[Haskell-cafe] Design suggestion for Data.Binary.Defer
derek.a.elkins at gmail.com
Mon Jun 16 18:40:24 EDT 2008
On Mon, 2008-06-16 at 17:43 +0100, Neil Mitchell wrote:
> I'm in the process of updating the Deferred Binary library,
> http://www-users.cs.york.ac.uk/~ndm/binarydefer/. The idea is that its
> does serialisation, but certain elements can be marked as deferred -
> instead of being written in the current file stream, they are merely
> pointed at and if needed, that pointer will be followed.
> Example:("hello","world"), where the first field is marked as deferred
> would write out:
> i.e. [skip 6 characters if you want hello], the "world" data, the
> "hello" data we previously promised to put here.
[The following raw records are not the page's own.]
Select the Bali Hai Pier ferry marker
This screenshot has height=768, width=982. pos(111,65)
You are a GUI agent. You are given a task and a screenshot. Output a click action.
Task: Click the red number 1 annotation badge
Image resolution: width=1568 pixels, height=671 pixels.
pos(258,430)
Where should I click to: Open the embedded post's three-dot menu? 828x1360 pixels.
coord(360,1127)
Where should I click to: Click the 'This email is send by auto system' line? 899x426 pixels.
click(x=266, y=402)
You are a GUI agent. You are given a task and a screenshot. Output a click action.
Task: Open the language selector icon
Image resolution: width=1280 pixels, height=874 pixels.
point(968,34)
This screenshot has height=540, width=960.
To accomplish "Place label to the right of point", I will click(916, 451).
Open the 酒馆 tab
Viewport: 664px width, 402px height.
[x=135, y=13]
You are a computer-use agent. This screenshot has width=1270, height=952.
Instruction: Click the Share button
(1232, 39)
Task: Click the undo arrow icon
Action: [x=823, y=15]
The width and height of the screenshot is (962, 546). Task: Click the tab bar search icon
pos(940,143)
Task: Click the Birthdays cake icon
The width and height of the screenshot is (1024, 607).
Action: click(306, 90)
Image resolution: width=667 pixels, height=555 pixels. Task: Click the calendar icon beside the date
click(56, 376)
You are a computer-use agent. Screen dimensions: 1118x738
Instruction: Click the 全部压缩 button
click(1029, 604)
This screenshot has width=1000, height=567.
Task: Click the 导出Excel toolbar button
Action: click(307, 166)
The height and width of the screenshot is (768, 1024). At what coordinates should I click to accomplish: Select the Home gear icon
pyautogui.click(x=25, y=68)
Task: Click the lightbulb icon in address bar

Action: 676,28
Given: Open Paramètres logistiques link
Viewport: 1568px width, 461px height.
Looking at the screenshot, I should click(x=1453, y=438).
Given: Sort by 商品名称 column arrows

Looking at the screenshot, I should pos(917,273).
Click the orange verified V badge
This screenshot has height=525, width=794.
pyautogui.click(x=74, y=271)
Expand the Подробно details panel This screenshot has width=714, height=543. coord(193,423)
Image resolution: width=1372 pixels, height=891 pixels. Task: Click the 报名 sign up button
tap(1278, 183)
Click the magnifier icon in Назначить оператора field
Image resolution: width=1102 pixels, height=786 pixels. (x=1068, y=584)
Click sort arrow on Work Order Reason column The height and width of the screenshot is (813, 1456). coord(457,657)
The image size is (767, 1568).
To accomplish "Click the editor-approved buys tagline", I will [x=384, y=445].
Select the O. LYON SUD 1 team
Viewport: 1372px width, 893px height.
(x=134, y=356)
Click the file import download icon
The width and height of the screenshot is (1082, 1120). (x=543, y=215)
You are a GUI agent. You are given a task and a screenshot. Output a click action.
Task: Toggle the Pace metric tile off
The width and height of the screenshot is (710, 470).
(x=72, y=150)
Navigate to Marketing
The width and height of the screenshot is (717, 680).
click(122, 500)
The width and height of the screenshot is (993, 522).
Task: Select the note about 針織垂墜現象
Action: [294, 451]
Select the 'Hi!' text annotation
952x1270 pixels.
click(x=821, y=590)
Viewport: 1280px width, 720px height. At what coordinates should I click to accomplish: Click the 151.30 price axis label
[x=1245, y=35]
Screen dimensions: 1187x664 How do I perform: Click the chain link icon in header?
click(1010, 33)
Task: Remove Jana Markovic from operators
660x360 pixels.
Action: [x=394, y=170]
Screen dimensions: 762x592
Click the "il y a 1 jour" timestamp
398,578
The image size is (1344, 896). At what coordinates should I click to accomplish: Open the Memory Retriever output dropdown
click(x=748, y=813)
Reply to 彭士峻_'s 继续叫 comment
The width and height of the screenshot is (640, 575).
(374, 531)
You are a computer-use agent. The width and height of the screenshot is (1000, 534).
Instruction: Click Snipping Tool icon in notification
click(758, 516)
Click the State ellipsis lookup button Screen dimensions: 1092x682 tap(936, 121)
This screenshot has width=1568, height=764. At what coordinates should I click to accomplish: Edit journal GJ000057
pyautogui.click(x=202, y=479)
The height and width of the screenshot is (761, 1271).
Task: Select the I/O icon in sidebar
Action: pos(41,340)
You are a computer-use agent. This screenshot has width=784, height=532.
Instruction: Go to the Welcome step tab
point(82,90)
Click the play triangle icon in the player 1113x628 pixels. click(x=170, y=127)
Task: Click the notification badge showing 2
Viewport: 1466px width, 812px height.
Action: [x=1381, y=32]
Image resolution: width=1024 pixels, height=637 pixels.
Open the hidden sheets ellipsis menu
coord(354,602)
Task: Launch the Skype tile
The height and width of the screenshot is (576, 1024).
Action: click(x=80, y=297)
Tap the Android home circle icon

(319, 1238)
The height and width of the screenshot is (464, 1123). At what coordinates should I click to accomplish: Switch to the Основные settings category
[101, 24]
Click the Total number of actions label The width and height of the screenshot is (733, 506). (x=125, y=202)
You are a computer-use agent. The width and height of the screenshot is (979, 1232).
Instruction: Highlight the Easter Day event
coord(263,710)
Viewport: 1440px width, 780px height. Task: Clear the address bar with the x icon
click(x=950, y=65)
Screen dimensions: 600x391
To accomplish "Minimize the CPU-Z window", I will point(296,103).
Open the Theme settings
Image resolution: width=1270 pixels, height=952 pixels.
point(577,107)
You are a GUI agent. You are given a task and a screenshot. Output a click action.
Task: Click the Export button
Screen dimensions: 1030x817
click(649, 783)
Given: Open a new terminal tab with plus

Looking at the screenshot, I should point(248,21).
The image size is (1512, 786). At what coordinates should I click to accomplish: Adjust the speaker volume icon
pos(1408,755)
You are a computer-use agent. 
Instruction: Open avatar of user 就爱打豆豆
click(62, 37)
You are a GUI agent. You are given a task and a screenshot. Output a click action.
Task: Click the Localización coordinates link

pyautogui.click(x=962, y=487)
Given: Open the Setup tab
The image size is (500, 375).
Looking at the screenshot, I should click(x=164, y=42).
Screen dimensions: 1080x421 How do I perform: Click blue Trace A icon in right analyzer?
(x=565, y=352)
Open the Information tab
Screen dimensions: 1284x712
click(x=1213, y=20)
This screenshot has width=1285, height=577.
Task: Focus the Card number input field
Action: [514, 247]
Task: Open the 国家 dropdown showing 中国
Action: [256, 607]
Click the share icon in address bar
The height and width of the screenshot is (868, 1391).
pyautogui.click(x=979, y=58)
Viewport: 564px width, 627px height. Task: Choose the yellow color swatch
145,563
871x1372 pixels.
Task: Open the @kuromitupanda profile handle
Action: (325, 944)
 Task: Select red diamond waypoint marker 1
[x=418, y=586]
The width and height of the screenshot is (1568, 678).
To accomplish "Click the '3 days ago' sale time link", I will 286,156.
When reading, the
> "hello" would only be seeked to and read if necessary.
> So, its like binary, but some fields are lazy. The question is how to
> indicate which fields are lazy. There are three schemes I can think
> == Simple Instances ==
> put (a,b) = putDefer a >> put b
> get = do a <- getDefer; b <- get; return (a,b)
> If the put/get and putDefer/getDefer items do not line up perfectly it
> will go very wrong at runtime - probably resulting in random values
> being created. You also can't derive the instances automatically, with
> something like Derive or DrIFT.
> == Complex Instances ==
> This is the current scheme, based on lazy pattern matching and
> exceptions - very confusing, probably low performance.
> deferBoth = [\~(a,b) -> unit (,) <<~ a << b]
> Where <<~ a means write out the a field lazily, and << b means write
> out the b field strictly. The advantage over the simple instances is
> that a field being deferred is declared once.
> == Lazy Data Type ==
> Instead of customizing the instance, you can write a data Defer a =
> Defer a type, and then instead of the original tuple write:
> (Defer "hello","world")
> But now the code must unwrap the Defer before accessing "hello", but
> the instance becomes much simpler, and can be derived.
> == The Question ==
> Is there a simple way of tagging fields in a constructor as deferred,
> just once for reading and writing, and ideally outside the instance
> definition and not requiring additional code to unwrap? I can't think
> of any, but there may be something I have missed.
This isn't an answer to your question. This is just my opinion based on
I'd just immediately do option three. It seems the simplest, most
composable and most flexible, and I like having things reflected in my
types. It seems easy enough to code up the first option given the last.
I don't really understand what you are getting at with the second
option, but I suspect it too is easy to do on top of the third option.